▶ TASK DETAILS
Go line by line through the entries below and copy those containing the string "this".

▶ SUPPLIED DATA
--------------------------------------------------

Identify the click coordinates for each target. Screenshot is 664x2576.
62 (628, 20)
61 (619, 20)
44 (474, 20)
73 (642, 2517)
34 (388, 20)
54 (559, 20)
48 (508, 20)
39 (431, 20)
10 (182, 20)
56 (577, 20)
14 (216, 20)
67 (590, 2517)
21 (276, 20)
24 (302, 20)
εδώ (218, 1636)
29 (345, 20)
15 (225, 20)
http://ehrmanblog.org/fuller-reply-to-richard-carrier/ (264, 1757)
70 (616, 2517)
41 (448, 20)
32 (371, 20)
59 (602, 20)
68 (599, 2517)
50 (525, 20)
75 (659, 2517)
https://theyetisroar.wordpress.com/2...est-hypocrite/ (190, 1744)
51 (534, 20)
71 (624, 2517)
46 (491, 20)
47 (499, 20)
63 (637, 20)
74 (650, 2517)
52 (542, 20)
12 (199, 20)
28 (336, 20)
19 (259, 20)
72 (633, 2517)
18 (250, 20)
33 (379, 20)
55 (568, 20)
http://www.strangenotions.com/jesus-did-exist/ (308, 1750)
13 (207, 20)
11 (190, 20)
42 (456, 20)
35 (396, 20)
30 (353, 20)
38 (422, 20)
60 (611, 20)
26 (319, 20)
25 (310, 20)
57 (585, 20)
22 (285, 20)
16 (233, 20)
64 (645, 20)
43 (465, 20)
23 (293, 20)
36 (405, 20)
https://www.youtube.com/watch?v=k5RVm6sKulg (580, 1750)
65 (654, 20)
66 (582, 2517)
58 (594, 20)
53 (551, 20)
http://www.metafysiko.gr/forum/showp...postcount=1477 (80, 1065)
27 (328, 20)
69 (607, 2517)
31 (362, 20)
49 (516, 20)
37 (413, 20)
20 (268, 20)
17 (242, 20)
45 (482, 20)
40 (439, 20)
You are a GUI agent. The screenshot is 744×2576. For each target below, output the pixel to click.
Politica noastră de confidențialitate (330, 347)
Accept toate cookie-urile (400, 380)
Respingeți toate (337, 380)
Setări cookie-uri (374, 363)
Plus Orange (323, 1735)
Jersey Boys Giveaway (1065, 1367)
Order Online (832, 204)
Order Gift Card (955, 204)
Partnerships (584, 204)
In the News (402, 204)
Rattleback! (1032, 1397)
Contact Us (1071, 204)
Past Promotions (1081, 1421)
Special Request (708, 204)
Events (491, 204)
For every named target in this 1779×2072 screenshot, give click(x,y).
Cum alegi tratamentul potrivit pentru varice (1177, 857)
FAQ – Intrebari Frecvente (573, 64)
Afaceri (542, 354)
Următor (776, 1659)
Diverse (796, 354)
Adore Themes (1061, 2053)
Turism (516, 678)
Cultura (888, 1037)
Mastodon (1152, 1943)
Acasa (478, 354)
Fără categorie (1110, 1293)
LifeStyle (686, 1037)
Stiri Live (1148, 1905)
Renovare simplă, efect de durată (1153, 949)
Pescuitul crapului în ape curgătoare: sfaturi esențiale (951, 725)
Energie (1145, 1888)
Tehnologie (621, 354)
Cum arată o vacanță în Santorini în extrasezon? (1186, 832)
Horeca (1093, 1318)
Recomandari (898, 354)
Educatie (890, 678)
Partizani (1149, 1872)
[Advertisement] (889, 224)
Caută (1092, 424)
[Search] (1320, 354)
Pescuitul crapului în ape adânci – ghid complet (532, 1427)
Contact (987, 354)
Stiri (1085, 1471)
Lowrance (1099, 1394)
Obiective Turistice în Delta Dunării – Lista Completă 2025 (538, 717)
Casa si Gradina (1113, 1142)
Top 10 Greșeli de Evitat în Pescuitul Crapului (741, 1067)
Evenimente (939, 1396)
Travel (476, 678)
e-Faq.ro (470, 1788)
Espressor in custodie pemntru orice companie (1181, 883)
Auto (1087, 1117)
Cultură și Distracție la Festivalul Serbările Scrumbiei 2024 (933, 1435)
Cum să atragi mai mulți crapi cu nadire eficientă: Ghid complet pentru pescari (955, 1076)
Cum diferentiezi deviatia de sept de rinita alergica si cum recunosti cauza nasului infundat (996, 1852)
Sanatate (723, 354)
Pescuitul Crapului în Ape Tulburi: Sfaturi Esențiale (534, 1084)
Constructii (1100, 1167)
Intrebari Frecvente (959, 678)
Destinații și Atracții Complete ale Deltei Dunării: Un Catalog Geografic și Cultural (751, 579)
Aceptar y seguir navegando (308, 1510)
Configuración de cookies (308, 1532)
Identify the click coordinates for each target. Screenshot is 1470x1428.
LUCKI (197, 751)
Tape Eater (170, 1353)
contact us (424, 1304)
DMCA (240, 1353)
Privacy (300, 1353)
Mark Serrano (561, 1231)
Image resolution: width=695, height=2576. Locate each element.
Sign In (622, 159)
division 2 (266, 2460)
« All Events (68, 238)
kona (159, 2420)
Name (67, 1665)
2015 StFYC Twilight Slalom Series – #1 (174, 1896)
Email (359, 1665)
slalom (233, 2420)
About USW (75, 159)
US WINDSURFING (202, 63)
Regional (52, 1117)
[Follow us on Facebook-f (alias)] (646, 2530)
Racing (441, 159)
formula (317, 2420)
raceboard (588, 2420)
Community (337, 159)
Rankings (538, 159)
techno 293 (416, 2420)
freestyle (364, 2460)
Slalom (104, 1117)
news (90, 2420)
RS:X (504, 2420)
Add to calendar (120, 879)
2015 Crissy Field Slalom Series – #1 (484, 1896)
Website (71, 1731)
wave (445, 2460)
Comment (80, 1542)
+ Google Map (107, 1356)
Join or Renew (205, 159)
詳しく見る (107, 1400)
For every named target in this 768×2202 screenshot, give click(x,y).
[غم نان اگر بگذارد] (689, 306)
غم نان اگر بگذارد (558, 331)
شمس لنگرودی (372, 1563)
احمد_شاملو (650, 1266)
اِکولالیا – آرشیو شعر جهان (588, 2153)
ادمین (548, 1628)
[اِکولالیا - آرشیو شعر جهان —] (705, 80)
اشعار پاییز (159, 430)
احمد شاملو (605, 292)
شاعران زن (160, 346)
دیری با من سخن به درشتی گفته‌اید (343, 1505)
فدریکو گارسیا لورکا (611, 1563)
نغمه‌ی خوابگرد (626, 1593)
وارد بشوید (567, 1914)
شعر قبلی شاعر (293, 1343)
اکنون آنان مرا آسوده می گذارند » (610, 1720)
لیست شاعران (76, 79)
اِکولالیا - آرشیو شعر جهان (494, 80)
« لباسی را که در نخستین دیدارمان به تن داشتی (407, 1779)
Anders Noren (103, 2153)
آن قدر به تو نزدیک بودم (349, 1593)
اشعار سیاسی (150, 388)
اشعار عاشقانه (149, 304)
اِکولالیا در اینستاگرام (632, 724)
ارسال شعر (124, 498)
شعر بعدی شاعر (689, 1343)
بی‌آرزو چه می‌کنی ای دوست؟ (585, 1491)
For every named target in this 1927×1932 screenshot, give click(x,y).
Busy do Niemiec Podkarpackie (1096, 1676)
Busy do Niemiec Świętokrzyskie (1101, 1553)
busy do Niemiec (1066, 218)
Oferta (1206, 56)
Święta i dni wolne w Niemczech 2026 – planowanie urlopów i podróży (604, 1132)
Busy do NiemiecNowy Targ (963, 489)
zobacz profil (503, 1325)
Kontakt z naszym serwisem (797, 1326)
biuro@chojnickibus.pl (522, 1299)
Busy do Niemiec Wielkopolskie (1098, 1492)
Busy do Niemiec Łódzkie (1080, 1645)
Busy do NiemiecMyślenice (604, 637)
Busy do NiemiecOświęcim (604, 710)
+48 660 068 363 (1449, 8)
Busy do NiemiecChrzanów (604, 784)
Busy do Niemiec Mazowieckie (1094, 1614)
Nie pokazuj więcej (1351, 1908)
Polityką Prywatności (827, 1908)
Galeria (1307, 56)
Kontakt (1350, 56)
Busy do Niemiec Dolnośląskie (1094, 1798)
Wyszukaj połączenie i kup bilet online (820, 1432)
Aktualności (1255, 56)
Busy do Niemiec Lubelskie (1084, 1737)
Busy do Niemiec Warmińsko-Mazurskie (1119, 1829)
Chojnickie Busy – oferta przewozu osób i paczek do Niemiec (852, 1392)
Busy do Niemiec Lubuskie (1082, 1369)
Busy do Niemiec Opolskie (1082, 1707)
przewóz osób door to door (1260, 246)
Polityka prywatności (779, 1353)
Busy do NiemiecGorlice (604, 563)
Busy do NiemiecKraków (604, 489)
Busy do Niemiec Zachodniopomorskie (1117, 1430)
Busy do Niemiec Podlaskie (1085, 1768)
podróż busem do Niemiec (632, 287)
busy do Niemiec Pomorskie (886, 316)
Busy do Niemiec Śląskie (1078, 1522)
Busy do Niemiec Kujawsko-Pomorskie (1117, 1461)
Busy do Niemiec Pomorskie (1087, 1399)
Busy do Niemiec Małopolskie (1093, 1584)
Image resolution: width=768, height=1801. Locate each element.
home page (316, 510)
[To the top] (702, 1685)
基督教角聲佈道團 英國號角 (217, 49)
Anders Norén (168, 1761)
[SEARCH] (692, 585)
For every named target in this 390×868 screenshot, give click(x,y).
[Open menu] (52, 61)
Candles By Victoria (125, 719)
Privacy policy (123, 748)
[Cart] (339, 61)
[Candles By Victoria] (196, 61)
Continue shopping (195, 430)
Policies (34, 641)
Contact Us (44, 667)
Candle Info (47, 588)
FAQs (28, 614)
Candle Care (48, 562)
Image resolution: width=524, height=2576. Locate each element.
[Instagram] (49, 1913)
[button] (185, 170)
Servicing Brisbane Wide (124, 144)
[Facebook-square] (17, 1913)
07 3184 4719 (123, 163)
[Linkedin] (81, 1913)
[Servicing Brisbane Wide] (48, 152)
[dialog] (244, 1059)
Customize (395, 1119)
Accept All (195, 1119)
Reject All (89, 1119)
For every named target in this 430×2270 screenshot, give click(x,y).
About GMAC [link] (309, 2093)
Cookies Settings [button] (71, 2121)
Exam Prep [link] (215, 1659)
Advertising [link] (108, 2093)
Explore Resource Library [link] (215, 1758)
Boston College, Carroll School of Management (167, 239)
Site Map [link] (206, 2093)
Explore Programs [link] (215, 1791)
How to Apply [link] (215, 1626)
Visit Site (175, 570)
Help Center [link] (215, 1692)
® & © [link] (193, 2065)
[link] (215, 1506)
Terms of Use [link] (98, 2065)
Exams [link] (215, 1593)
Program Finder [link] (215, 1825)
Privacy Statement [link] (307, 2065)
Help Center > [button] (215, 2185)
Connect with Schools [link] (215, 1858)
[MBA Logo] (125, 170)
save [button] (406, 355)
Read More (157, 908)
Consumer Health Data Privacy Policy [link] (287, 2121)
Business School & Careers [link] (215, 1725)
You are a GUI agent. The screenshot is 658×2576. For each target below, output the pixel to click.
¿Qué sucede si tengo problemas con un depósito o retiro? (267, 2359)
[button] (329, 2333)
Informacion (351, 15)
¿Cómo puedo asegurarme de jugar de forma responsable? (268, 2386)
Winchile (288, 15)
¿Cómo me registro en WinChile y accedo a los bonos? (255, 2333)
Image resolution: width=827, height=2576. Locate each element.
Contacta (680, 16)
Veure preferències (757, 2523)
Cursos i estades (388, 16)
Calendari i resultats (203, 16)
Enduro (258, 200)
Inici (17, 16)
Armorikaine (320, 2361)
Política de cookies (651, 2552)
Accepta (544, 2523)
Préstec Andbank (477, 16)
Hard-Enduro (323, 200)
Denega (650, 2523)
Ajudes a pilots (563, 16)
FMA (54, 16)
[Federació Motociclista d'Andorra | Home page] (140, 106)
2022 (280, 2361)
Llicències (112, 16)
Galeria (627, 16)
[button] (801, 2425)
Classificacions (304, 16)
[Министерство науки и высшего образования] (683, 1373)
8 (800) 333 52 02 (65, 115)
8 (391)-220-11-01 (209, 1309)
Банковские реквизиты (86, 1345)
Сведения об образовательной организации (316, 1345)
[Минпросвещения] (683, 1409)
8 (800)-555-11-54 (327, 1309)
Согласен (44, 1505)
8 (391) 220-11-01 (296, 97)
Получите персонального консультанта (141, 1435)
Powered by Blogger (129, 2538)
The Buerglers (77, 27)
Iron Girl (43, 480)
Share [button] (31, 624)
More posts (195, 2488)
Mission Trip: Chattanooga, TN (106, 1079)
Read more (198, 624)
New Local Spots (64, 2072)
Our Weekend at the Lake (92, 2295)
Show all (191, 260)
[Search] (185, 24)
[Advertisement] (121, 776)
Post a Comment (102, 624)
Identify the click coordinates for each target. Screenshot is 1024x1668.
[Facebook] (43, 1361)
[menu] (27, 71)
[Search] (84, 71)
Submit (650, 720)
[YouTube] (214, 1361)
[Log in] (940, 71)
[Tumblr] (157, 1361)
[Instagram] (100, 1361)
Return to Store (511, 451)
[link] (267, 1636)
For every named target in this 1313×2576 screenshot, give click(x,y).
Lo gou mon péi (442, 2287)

--------------------------------------------------

▶ RESPONSE TO THE TASK
For every named target in this 1779×2072 screenshot, give click(x,y).
For every named target in this 768×2202 screenshot, give click(x,y).
For every named target in this 1927×1932 screenshot, give click(x,y).
For every named target in this 390×868 screenshot, give click(x,y).
For every named target in this 430×2270 screenshot, give click(x,y).
For every named target in this 1313×2576 screenshot, give click(x,y).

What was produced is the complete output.